İzmir Referandum Mitingi Ve Genel Durum
Son Cumhurbaşkanı ve başbakanın katıldığı İzmir mitingi bölgemiz hatta tüm ülkemiz için ilginç sonuçlar barındıran bir eylem oldu.
İzmir ve hinterlandında olan yerlerden iyi bir organizasyon neticesinde alana getirilen izleyici profili bizim daha önce gördüklerimizden biraz farklı idi.
Evvelki toplantılarda toplumun tüm kesimleri alanda olur ve birbirlerini canlı tutarlardı.
Bu sefer sadece işçi, köylü, memur ve birazda sıradan şehirli halkın içinde olduğu muazzam bir kalabalık vardı.
Lakin il yöneticileri dahil tüm elitler alan yerine Gündoğdu meydanına bakan apartmanların balkon ve teraslarını tercih ettiler.
Bu konuda hiç çekinmeden fotoları da sosyal medyada paylaştılar.
Delil isteyen oralara müracaat edebilir.
Alandakilere gelince çok ciddi heyecan eksikliği vardı.
En önde olanlar hariç belli bir heyecan kıpırdaması Cumhurbaşkanının kürsüye çıkması ile olsa da topluluğun büyük kısmı heyecanını kısa sürede yitirmiş göründü.
Bu izlenimlerden sonra konuyu analiz edecek ve ders çıkaracak olursak farklı bir gözlük takmalıyız.
Ben yazılarımda tarafgirlik yerine gördüğümü analiz etmeyi tercih ederim.
Çünkü “kalemin namusu olduğu gibi hesabı da vardır” düsturu benim ilkem olsun diye çok uğraştım.
Bu nedenden dolayı okuyanlar alınganlık yerine ibret alırsa memnun olurum.
Geniş halk kesimleri hiç beklemedikleri bir anda kucaklarında buldukları referandumda tercih noktasında sıkıntı yaşarken taraflar tam da bu alanda ikna turlarında seslendirdikleri ile işi iyice açmaza sokmuş görünüyor.
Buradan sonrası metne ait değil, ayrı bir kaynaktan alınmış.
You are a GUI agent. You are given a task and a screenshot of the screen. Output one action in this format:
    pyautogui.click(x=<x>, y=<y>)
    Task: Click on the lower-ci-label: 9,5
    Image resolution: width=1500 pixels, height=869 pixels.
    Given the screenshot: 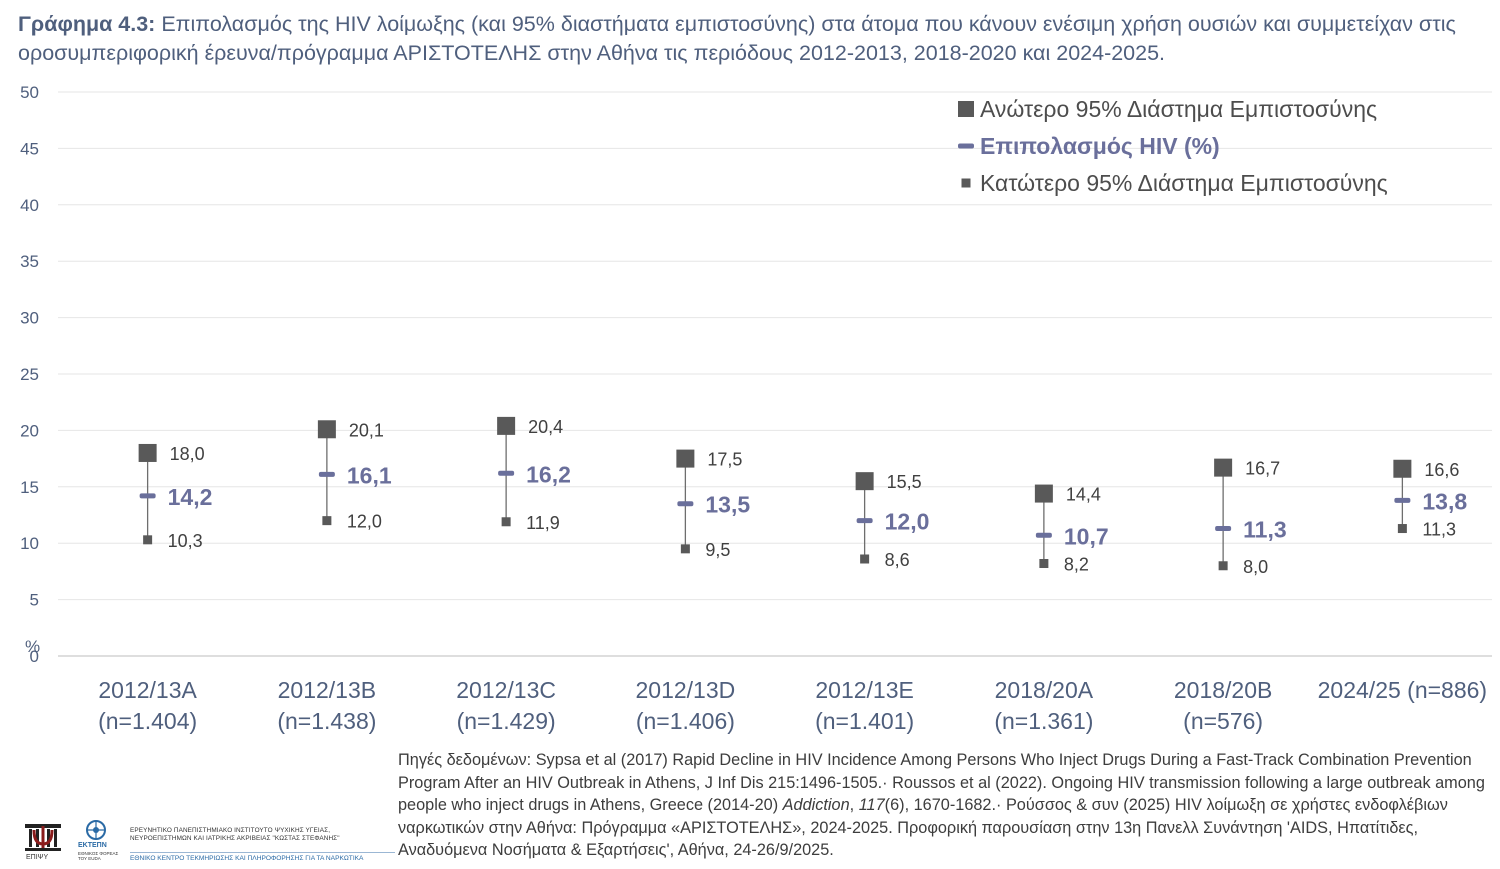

Şimdilerde Ak Parti içerisindeki bir takım guruplar artık kestiremedikleri oylama sonucundan olsa gerek kendilerini Ülkücü yada Milli Görüşçü kökenleri ile izah etmeye çalışıyorlar, işin ne olur ne olmaz kısmındalar.
Aynı sonucu daha önceleri de yazmıştım.
Tıpkı Cumhurbaşkanının değerlendirmesinde katagorik olarak ayırdığı Fetö nam yapılanmada olduğu gibi, bir cemaatçiler bir de hizmet ehli var diye.
Neticede 17/25 Aralık akabinde ve dehşetli 15 Temmuz sonucunda içli dışlı oldukları yapıyı terk eden ve inandığını söyledikleri değerlere üst perdeden küfreden şahısların hali gibi.
Aynı pragmatistler şimdi de göremedikleri riskler yüzünden Ak Partide uç verdiler.
Katagorik olarak tarif edeceğim bu yapılanma son yılların bir gerçeği.
Dibine kadar her yere sızan paragmatistler 17 Nisan da nasıl bir sabaha uyanacaklarını bilmediklerinden ölümüne arkasında olduklarını söyledikleri liderin karşılaşabileceğini tahmin ettikleri durumlara kendilerince tedbir alıp durumu kurtarmaya çalışıyorlar.
Üstelik bunlar parti yönetiminde ve kamu kaynaklarının kullanımında söz sahibi olanlar.
Yani sizin anlayacağının güneşin ve ayın altında ne varsa biz ondan istifade edelimciler yarın nasıl bir tavır alacak şimdiden çok net görünüyor.
Alanlara gelen kitle işte bu nedenlerden dolayı heyecansız.
Bana kalırsa bu tutum onları çok etkiliyor.
Sadece işin biraz farkında olan dini yapıları bundan vareste tutabiliriz.
Çıkan sonuç Recep Tayyip Erdoğan kendi gayreti ile bu tercihi evet noktasında çıkarırsa sorun yok, aksi halde biz demiştik noktasında olan bir hayli insan etrafta arz-ı endam edecek.